Forty years ago when I made confession of faith before the congregation, part of my solemn and public oath was that I would submit to church government and to church discipline. I did not think of it then, but should have, that I was promising something that might require of me terrible pain—to submit to the process of discipline even if it meant greatest embarrassment and shame. We need to learn the confession of: “Lord, who shall abide in thy tabernacle? who shall dwell in thy holy hill? He that sweareth to his own hurt, and changeth not” (emphasis added).

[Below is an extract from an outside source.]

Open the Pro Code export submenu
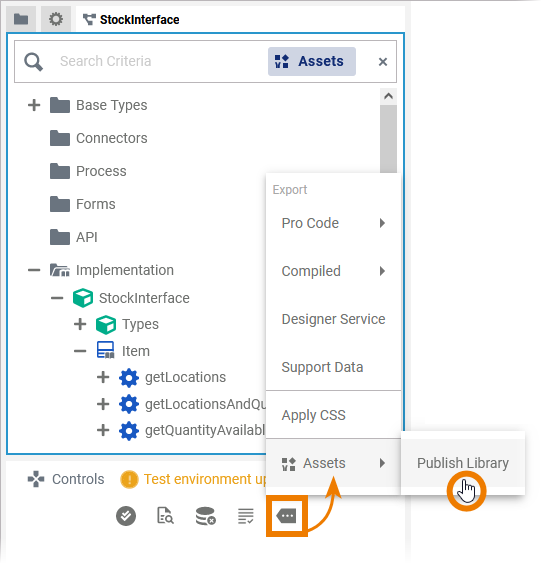Screen dimensions: 542x564 [334, 224]
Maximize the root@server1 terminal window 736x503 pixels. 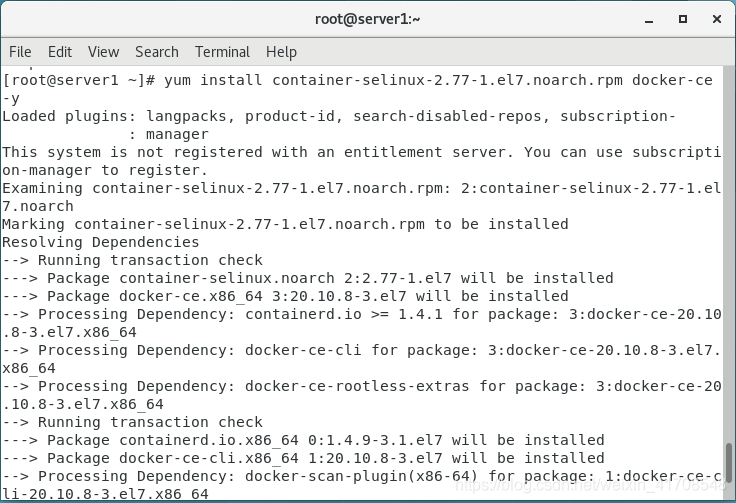683,19
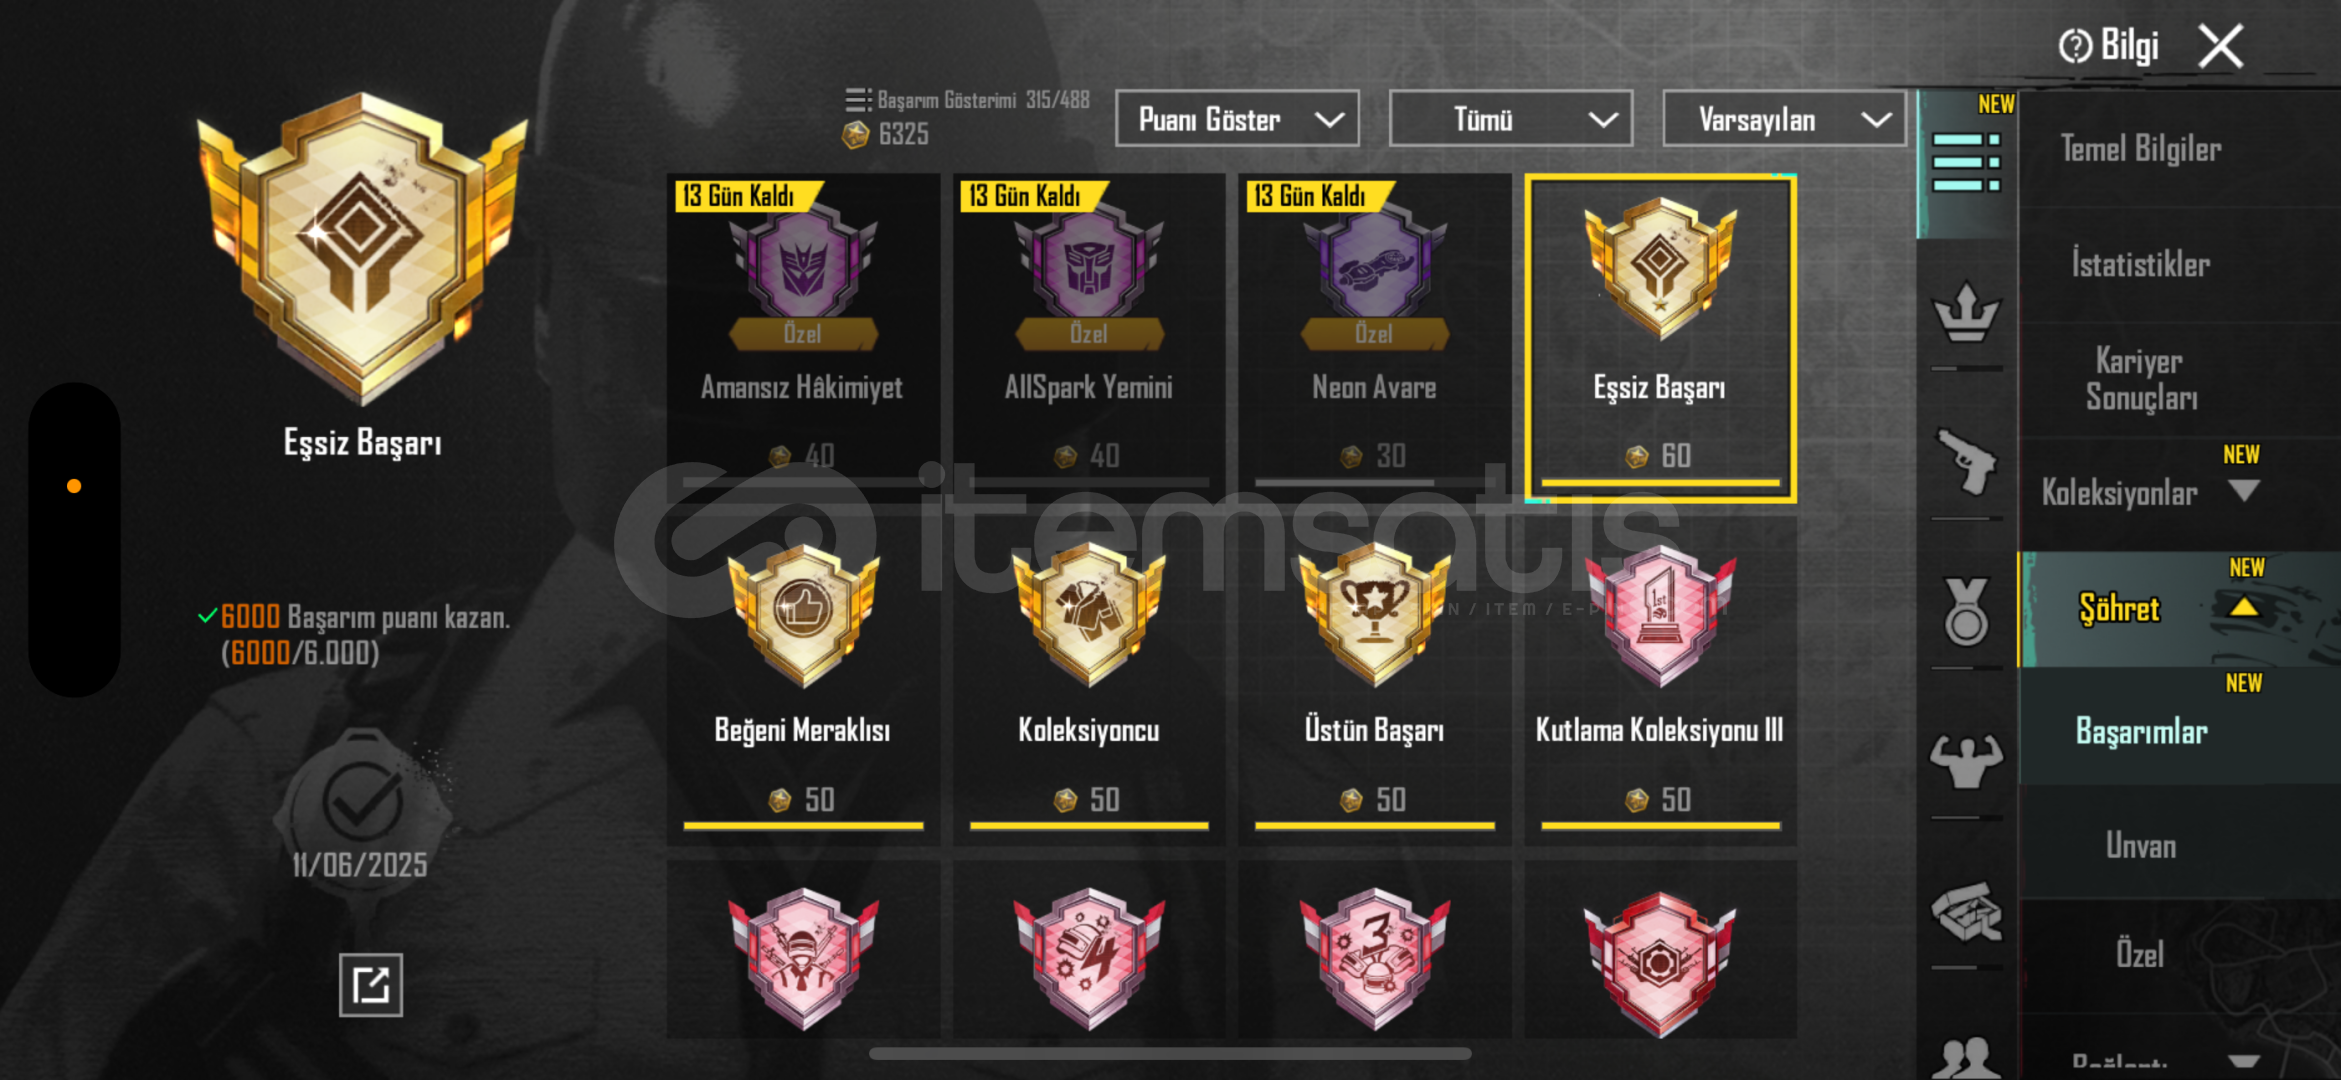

Those under discipline must not short-circuit the work. One great danger is the temptation to ask for membership papers—some might call it “resign”—before discipline can be carried out, or carried through to the end. In fact, it was of the rarity of this final excommunication that Kuyper was really speaking when he referred to it as “rare as a white crow.” This is a problem. Members make vows to submit to discipline, but break those vows as soon as discipline is applied: they demand their membership papers. This is a breaking of the public vow made at the time of confession of faith. We may not do that.
When, perhaps, a member does that anyway, it is our calling to treat him just as though he had been excommunicated. Had the incestuous member in Corinth left to join a church of a different denomination on the other side of town before he could be excommunicated, Paul’s instruction as to how to treat this member would not have changed. He is to be treated as though excommunicated.
Added difficulty presents itself when the excommunicated person is a family member who lives in my home—a parent or a spouse. In that case, God Himself makes it nigh to impossible for us not to have close and regular contacts with them. Then, the believing spouse prays that God will use her (or his) “godly conversation” to bring him (back) to Christ. And the believing children bear the pain of seeing the parent in unbelief, and make the same prayer as their believing parent makes: “Father in heaven, use our witness to ‘win’ our earthly father. Preserve our family in spite of his unbelief. And do not allow his conduct to do damage in our home.” May God be merciful and give special grace to the members in these homes, not rare in the church of Christ.
Finally, we come back to our own duty as church members.
If I am easy on myself and do not engage daily in the painful work of conversion—daily mortifying my old man, crucifying my own desires, saying “no” to my sinful flesh—I will never have the strength of conviction to participate in the Christian discipline of others. “Putting my own house in order” is living in daily sorrow for and hatred of my own sin, fleeing from every temptation I face; and it is living in true joy in God through Christ, delighting in love to live according to the will of God in all good works (see Lord’s Day 33). I must discipline myself, remembering that the one who governs his own spirit is greater than one who can conquer a great city ().
Without self-discipline, I come to ruin personally. Without Christian discipline, we come to ruin as churches. Be strong. Discipline requires strength. Strength in Christ, whose church this is.
1 This wording is from the Form for Excommunication.